Machine Learning ‘Fairness:’ FTC Centers AI Regulations on Woke Talking Points

WASHINGTON, DC - APRIL 21: FTC Commissioner nominee Lina M. Khan testifies during a Senate
Graeme Jennings-Pool/Getty Images

The FTC under Joe Biden appointee Lina Khan is taking a woke line on AI technology, pledging today to take an approach to AI regulation centered around “civil rights” and “equal opportunity” in addition to the standard FTC provinces of consumer protection and competition.

In a statement today that the FTC jointly made with the infamously woke Civil Rights Division of the Department of Justice, the U.S. Equal Opportunity Employment Commission, and the Consumer Financial Protection Bureau, the agency promised to prioritize “fairness, equality, and justice” in AI regulation.

Via the FTC:

Today, the use of automated systems, including those sometimes marketed as “artificial intelligence” or “AI,” is becoming increasingly common in our daily lives. We use the term “automated systems” broadly to mean software and algorithmic processes, including AI, that are used to automate workflows and help people complete tasks or make decisions. Private and public entities use these systems to make critical decisions that impact individuals’ rights and opportunities, including fair and equal access to a job, housing, credit opportunities, and other goods and services. These automated systems are often advertised as providing insights and breakthroughs, increasing efficiencies and cost-savings, and modernizing existing practices. Although many of these tools offer the promise of advancement, their use also has the potential to perpetuate unlawful bias, automate unlawful discrimination, and produce other harmful outcomes.
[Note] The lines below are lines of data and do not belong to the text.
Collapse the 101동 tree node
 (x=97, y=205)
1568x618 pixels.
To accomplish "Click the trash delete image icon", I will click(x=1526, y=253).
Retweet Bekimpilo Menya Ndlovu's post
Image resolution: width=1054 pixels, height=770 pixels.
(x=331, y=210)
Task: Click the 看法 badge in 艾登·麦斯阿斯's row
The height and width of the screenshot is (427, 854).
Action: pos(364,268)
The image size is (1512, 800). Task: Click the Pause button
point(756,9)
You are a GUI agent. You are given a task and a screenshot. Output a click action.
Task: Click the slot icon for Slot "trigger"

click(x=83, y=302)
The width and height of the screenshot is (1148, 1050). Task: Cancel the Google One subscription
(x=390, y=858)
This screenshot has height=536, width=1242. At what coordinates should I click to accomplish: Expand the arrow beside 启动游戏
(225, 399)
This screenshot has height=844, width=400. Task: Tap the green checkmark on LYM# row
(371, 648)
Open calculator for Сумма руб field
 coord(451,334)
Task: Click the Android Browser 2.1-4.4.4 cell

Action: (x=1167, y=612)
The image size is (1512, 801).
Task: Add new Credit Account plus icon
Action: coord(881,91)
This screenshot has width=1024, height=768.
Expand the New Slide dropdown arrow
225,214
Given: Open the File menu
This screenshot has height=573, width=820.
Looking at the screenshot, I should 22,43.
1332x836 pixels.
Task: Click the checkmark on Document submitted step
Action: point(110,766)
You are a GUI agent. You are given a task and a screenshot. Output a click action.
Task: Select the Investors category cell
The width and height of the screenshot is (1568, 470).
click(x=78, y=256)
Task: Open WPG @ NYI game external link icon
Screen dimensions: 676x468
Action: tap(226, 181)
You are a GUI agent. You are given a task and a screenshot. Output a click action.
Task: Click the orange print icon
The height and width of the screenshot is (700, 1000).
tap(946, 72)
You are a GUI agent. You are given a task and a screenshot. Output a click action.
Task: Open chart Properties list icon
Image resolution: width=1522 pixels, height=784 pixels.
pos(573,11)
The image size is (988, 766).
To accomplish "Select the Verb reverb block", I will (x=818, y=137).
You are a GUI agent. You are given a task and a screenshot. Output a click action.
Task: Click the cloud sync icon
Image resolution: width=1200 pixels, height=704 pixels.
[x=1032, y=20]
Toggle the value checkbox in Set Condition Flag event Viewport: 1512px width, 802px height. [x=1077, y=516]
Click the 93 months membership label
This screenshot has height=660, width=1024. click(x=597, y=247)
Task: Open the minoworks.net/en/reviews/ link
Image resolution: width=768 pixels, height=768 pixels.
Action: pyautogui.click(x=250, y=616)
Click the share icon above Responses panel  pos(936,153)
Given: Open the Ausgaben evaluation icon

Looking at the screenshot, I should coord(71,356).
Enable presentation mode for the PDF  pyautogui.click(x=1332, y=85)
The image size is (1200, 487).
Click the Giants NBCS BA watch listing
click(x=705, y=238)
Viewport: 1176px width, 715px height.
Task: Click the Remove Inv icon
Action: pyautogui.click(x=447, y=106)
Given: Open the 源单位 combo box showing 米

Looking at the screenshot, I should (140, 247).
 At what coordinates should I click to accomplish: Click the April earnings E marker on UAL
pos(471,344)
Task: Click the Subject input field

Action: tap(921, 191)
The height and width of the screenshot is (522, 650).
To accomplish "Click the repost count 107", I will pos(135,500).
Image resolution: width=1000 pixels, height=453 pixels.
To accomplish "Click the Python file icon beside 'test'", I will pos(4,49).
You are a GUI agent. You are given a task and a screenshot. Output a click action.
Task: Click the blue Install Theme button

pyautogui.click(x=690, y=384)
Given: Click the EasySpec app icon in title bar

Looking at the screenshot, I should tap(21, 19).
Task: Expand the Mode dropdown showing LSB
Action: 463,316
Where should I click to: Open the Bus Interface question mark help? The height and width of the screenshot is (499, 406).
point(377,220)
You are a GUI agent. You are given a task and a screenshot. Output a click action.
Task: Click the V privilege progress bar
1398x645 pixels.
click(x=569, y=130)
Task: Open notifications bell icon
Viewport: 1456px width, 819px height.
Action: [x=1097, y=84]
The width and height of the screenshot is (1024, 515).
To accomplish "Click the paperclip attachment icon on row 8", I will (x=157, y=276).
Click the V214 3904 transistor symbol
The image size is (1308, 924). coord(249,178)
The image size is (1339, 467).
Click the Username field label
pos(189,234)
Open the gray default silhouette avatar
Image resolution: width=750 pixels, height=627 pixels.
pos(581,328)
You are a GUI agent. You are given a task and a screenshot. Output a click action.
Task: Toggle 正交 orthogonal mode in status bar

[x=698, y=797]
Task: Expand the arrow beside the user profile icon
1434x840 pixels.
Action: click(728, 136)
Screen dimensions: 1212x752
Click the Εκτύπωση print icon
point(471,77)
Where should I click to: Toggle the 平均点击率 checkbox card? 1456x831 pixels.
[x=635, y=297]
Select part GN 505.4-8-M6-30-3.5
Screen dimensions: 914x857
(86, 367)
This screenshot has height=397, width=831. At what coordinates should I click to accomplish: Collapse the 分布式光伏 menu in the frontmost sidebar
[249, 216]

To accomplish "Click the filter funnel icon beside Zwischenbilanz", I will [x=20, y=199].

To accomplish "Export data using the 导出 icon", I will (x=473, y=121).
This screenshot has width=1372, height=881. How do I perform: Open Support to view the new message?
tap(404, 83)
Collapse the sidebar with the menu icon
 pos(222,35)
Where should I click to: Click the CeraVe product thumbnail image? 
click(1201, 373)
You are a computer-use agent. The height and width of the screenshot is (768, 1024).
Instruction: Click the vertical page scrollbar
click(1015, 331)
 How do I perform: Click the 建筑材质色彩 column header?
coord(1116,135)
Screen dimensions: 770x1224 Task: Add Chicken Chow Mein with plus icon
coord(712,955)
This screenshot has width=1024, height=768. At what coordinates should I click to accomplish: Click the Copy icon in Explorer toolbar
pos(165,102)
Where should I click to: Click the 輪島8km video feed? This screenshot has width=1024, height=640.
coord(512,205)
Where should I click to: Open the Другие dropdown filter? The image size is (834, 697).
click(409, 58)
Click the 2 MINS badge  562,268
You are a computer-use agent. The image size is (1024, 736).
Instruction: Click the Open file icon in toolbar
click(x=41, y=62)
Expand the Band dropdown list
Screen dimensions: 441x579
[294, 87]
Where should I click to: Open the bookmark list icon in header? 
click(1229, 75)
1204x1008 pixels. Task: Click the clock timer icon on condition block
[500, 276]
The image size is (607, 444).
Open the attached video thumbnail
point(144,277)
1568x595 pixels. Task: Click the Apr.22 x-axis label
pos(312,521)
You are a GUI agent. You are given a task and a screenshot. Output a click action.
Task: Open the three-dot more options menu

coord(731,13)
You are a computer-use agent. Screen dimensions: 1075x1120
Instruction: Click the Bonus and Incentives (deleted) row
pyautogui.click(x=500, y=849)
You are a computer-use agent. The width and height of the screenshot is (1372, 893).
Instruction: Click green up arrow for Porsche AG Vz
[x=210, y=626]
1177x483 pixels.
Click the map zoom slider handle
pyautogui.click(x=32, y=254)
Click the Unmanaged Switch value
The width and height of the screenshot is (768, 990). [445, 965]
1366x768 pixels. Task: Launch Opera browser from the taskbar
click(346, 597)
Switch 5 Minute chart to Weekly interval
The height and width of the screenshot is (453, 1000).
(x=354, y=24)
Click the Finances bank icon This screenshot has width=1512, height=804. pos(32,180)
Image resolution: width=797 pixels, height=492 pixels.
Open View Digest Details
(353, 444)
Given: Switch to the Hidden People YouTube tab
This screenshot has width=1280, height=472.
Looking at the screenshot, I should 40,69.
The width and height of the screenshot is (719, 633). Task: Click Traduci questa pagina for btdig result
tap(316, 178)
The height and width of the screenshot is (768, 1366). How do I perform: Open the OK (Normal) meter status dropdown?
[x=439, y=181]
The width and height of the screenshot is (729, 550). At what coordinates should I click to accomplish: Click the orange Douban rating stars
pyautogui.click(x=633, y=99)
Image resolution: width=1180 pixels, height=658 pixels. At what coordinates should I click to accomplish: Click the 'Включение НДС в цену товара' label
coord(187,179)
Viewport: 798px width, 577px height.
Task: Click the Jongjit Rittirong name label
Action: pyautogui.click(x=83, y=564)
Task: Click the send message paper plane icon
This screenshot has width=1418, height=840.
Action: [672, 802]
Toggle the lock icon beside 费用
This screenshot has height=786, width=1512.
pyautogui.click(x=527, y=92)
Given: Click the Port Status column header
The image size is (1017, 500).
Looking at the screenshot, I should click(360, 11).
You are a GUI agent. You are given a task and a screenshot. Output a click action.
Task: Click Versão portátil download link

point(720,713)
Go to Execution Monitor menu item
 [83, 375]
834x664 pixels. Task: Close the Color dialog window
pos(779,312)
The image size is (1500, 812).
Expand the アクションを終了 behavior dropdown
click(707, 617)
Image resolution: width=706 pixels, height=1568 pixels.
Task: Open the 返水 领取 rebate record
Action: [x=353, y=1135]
Much of the FTC’s announcement deals with concerns advanced by the leftist-dominated field of machine learning fairness, which Breitbart News has previously covered.

The announcement mentions the use of datasets that “incorporate historical bias,” or that “correlate[s] data with protected classes”:

Automated system outcomes can be skewed by unrepresentative or imbalanced datasets, datasets that incorporate historical bias, or datasets that contain other types of errors. Automated systems also can correlate data with protected classes, which can lead to discriminatory outcomes.

The FTC specifies nether the data nor the protected classes it correlates with, leaving the public to guess. Is it crime data? Debt defaults? Rent payments? Credit scores? The FTC doesn’t tell us.

Allum Bokhari is the senior technology correspondent at Breitbart News. He is the author of #DELETED: Big Tech’s Battle to Erase the Trump Movement and Steal The Election.